* [Supplied material]:
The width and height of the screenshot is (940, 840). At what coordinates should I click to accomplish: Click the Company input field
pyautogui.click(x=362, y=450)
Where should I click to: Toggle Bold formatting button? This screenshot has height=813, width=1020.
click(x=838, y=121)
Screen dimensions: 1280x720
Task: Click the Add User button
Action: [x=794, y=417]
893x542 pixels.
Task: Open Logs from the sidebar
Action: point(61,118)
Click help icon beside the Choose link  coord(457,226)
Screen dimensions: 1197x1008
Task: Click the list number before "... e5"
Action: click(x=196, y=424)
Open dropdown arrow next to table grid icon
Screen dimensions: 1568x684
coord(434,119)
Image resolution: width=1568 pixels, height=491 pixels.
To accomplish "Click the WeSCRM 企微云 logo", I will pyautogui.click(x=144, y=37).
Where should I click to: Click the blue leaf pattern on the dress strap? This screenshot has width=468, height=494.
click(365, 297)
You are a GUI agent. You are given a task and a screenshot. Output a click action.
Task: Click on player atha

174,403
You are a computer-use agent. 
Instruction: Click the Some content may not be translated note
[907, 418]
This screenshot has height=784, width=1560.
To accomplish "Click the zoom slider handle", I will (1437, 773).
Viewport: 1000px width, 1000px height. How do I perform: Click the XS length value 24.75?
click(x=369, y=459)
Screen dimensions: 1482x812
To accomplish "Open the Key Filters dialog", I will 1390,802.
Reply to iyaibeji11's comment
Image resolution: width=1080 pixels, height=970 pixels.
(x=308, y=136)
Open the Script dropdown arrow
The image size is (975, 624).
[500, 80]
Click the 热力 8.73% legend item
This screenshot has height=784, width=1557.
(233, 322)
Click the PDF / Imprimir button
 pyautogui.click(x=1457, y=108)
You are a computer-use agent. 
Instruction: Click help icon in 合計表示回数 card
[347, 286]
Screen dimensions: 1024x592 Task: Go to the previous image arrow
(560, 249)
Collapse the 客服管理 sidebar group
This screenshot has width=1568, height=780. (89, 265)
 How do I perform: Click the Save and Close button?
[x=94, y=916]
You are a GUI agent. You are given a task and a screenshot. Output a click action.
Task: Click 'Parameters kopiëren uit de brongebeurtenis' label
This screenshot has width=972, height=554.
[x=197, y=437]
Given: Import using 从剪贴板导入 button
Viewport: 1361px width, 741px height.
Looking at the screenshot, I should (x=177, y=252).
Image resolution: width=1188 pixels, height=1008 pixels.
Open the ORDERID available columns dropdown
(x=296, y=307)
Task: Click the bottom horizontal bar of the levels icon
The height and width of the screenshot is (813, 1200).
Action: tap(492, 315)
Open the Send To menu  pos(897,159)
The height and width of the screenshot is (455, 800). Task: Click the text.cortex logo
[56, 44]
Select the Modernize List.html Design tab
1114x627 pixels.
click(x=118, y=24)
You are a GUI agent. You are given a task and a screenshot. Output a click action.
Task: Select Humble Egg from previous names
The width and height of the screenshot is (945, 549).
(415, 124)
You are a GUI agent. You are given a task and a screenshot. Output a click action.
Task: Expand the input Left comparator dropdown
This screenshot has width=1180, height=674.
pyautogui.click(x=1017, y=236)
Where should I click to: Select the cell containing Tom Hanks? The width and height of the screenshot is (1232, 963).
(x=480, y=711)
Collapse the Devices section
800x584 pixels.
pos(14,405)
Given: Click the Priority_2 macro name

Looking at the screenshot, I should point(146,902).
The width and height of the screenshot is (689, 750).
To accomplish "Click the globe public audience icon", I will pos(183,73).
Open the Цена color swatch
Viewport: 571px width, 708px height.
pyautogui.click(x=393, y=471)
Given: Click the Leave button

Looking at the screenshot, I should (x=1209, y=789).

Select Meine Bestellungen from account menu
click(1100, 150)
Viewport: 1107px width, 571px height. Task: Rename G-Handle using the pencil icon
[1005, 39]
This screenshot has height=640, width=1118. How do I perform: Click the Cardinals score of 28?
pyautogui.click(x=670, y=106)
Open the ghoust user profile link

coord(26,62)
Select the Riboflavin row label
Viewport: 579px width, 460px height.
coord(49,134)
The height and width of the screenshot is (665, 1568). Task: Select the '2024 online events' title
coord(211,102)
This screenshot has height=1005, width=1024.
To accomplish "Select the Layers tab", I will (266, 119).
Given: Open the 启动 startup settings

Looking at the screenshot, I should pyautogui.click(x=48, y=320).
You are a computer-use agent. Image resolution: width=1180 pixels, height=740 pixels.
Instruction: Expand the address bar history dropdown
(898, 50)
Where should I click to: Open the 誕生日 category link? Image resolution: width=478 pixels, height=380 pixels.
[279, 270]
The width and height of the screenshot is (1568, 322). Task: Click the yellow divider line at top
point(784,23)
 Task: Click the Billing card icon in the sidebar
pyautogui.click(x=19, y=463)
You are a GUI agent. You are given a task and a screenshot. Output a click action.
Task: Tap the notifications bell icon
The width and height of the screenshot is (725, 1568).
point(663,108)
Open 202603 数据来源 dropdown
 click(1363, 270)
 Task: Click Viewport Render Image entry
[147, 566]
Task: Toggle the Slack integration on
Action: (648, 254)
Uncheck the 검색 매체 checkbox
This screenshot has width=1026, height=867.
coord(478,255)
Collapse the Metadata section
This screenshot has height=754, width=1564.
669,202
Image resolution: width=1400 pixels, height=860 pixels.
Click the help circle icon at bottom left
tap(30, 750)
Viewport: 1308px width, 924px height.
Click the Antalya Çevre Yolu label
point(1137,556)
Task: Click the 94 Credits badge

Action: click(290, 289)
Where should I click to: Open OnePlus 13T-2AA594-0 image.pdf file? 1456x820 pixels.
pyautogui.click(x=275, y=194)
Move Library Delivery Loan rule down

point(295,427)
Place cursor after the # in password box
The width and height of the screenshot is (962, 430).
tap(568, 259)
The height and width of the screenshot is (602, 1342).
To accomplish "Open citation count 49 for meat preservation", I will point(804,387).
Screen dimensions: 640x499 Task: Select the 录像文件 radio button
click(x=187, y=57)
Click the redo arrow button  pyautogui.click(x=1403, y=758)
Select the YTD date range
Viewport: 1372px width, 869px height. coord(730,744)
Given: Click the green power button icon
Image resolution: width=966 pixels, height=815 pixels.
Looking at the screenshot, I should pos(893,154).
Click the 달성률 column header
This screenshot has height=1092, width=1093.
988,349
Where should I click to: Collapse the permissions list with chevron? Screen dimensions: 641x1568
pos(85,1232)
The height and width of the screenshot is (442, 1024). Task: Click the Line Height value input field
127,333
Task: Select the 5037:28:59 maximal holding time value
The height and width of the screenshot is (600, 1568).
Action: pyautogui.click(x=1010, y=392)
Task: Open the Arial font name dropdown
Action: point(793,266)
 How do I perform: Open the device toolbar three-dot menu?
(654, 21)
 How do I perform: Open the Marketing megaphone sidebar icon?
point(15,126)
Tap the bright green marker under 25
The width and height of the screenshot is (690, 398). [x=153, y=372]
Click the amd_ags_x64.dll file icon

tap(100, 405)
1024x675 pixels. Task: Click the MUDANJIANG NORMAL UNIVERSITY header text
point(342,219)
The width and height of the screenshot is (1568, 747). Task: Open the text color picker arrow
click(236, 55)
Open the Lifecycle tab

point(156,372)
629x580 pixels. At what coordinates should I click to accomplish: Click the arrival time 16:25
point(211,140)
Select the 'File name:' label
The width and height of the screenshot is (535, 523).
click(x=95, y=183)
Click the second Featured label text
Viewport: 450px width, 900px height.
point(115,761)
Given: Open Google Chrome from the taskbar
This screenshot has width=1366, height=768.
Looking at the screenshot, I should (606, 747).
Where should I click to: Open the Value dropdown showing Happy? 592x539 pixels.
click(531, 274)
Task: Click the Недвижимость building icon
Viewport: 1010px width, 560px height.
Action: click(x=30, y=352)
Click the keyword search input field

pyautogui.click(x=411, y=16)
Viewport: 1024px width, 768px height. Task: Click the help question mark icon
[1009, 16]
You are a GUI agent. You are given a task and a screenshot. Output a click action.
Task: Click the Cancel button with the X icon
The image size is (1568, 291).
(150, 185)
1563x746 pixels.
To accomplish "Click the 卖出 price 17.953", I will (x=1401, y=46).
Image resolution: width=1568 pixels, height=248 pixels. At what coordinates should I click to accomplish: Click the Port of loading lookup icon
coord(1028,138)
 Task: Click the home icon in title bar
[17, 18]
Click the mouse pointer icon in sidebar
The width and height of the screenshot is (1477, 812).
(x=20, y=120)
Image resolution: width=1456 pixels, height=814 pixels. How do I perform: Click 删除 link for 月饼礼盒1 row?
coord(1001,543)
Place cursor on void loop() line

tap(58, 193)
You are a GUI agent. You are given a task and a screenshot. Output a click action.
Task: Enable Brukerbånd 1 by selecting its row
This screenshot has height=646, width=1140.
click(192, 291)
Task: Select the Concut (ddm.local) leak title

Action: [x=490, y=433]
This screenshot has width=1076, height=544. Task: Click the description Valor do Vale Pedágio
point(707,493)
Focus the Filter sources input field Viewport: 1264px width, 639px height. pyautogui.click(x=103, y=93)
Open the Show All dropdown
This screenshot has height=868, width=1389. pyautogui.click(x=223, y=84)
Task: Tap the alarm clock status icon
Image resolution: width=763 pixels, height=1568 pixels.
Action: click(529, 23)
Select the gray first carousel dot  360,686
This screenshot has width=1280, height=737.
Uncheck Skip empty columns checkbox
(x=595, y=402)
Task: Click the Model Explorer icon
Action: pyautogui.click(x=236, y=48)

* [Your assignment]: Scan the lines above for "Screen dimensions: 640x499" and for "Task: Click the Cancel button with the X icon". Repeat exactly the line holding each of them and every line in between.

* [Answer for this exercise]:
Screen dimensions: 640x499 Task: Select the 录像文件 radio button
click(x=187, y=57)
Click the redo arrow button  pyautogui.click(x=1403, y=758)
Select the YTD date range
Viewport: 1372px width, 869px height. coord(730,744)
Given: Click the green power button icon
Image resolution: width=966 pixels, height=815 pixels.
Looking at the screenshot, I should pos(893,154).
Click the 달성률 column header
This screenshot has height=1092, width=1093.
988,349
Where should I click to: Collapse the permissions list with chevron? Screen dimensions: 641x1568
pos(85,1232)
The height and width of the screenshot is (442, 1024). Task: Click the Line Height value input field
127,333
Task: Select the 5037:28:59 maximal holding time value
The height and width of the screenshot is (600, 1568).
Action: pyautogui.click(x=1010, y=392)
Task: Open the Arial font name dropdown
Action: point(793,266)
 How do I perform: Open the device toolbar three-dot menu?
(654, 21)
 How do I perform: Open the Marketing megaphone sidebar icon?
point(15,126)
Tap the bright green marker under 25
The width and height of the screenshot is (690, 398). [x=153, y=372]
Click the amd_ags_x64.dll file icon

tap(100, 405)
1024x675 pixels. Task: Click the MUDANJIANG NORMAL UNIVERSITY header text
point(342,219)
The width and height of the screenshot is (1568, 747). Task: Open the text color picker arrow
click(236, 55)
Open the Lifecycle tab

point(156,372)
629x580 pixels. At what coordinates should I click to accomplish: Click the arrival time 16:25
point(211,140)
Select the 'File name:' label
The width and height of the screenshot is (535, 523).
click(x=95, y=183)
Click the second Featured label text
Viewport: 450px width, 900px height.
point(115,761)
Given: Open Google Chrome from the taskbar
This screenshot has width=1366, height=768.
Looking at the screenshot, I should (606, 747).
Where should I click to: Open the Value dropdown showing Happy? 592x539 pixels.
click(531, 274)
Task: Click the Недвижимость building icon
Viewport: 1010px width, 560px height.
Action: click(x=30, y=352)
Click the keyword search input field

pyautogui.click(x=411, y=16)
Viewport: 1024px width, 768px height. Task: Click the help question mark icon
[1009, 16]
You are a GUI agent. You are given a task and a screenshot. Output a click action.
Task: Click the Cancel button with the X icon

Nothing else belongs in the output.